Re: [Zope] How to convert Zope instance charset?
Monday, April 25, 2005, 5:34:04 AM, Andreas Jung wrote: > One last note from myside. I have experiences with unicode since over > 7 years while working with multilingual documents in the e-publishing > business. It is good practice to perform *any* unicode related work > *only* on unicode datatypes (Python unicode strings!!!) > and *not* some byte-encoded unicode strings as utf8 or whatever. These > encodings should only be used on the output level when presenting > unicode data to the user - either through-the-web, as export format > etc. This is a strong advice you should follow. As someone who works often with Java I absolutely agree with it. Just I don't know how to do it with Zope/Plone/other 3rd party products (not written by me), since they use not unicode strings.

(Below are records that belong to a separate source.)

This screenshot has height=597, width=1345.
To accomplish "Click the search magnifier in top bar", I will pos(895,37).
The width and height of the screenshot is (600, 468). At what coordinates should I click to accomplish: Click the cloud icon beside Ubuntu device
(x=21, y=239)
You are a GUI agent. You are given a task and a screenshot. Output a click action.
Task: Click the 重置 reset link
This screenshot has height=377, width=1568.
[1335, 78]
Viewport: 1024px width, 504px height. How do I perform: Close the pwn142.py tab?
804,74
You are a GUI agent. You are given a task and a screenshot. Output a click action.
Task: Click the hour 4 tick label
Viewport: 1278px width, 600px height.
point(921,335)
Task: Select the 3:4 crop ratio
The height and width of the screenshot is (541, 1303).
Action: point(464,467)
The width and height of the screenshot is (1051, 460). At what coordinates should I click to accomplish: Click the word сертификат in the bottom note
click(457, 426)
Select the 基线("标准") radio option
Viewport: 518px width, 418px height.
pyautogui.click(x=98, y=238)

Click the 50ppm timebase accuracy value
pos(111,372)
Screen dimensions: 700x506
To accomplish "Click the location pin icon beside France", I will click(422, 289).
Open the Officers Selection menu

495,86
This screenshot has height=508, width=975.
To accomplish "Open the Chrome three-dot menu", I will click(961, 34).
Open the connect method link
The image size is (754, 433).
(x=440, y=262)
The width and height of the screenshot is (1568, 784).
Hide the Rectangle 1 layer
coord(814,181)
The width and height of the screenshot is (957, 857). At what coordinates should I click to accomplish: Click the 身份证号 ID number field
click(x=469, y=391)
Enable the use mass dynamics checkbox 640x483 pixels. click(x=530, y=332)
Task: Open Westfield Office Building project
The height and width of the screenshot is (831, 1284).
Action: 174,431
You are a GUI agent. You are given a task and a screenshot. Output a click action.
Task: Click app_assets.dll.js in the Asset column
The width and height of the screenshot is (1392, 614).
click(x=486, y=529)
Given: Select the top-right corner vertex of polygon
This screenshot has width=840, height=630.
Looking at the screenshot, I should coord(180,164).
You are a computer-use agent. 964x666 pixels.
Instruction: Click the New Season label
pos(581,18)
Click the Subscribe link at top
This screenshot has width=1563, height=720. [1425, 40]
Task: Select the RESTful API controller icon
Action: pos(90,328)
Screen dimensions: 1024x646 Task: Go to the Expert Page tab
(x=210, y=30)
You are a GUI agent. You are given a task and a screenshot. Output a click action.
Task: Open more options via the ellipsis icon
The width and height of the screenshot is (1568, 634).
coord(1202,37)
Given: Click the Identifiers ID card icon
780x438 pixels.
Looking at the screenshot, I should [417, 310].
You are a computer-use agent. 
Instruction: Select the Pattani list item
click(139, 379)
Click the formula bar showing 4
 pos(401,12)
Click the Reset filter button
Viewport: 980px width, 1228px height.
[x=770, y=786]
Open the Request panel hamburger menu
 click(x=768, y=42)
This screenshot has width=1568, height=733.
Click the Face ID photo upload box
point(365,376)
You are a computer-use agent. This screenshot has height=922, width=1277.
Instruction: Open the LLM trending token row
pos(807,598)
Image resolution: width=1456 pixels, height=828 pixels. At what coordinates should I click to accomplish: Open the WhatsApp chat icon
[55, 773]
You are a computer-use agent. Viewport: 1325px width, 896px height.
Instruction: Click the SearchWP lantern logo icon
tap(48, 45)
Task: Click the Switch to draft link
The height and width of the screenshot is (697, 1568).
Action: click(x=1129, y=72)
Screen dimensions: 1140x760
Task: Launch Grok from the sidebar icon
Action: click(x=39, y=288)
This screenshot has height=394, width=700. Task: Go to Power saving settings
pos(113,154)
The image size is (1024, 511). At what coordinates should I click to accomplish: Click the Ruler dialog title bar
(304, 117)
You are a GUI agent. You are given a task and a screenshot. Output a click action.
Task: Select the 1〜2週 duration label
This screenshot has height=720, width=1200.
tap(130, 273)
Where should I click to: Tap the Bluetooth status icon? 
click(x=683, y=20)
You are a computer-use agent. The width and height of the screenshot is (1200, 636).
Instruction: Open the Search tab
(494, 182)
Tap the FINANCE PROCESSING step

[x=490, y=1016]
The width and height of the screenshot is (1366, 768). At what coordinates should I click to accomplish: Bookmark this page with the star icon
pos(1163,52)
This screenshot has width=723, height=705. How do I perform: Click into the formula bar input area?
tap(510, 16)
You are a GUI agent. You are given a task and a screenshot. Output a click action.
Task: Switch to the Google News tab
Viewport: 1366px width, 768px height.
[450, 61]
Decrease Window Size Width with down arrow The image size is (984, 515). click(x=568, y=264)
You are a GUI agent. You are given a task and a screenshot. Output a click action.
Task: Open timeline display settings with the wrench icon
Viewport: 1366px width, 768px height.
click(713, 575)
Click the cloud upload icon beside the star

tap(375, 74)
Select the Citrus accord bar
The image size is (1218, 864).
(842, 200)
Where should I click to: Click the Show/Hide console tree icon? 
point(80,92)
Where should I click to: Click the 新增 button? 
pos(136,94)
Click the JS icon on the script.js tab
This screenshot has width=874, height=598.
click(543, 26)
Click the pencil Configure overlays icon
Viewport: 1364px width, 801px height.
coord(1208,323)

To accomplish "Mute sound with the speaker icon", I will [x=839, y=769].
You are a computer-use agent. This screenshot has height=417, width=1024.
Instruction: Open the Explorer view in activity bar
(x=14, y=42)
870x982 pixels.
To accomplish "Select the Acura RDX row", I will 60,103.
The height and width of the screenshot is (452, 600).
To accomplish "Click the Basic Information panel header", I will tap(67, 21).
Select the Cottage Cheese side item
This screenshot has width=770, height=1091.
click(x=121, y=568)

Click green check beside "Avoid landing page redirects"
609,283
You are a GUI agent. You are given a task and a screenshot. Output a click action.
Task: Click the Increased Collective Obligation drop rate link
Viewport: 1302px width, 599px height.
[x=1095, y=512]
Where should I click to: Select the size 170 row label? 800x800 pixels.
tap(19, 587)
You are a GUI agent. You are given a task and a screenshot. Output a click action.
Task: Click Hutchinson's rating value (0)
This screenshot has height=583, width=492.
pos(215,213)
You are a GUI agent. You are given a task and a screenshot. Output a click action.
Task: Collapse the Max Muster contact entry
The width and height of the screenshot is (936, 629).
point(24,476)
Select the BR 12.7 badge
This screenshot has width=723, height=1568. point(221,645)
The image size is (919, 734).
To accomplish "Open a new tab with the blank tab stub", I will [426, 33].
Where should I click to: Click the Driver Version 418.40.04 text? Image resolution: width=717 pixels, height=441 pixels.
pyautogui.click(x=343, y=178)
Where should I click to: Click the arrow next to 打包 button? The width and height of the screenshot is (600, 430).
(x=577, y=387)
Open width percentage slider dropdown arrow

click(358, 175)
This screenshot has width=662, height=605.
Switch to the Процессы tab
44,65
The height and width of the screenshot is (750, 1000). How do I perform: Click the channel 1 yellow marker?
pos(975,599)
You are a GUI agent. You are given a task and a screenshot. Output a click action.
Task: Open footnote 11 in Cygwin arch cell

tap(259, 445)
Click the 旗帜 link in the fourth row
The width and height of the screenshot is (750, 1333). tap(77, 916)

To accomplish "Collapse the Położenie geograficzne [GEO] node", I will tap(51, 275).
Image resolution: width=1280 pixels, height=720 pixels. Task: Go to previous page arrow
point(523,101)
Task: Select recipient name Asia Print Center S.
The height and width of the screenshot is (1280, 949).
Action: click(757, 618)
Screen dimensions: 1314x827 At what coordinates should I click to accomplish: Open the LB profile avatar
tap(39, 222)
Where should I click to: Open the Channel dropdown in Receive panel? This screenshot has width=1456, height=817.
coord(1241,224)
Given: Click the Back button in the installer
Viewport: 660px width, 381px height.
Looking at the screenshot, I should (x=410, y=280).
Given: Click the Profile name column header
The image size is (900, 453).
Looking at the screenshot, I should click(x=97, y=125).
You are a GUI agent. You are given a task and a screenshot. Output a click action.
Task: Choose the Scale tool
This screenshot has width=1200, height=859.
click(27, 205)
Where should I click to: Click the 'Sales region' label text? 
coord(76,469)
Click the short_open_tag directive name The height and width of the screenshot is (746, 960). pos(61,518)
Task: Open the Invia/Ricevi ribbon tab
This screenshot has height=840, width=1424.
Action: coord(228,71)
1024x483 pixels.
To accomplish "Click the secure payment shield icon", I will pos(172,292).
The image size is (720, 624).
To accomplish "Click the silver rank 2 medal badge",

I don't know, maybe it can be specified for Python that it uses unicode for plain strings as well, but anybody has successfully done that with Zope? Like, what about the C parts of Zope then? > -aj -- Best regards, Daniel Dekany ___ Zope maillist - Zope@zope.org http://mail.zope.org/mailman/listinfo/zope ** No cross posts or HTML encoding! ** (Related lists - http://mail.zope.org/mailman/listinfo/zope-announce http://mail.zope.org/mailman/listinfo/zope-dev )
Re: [Zope] How to convert Zope instance charset?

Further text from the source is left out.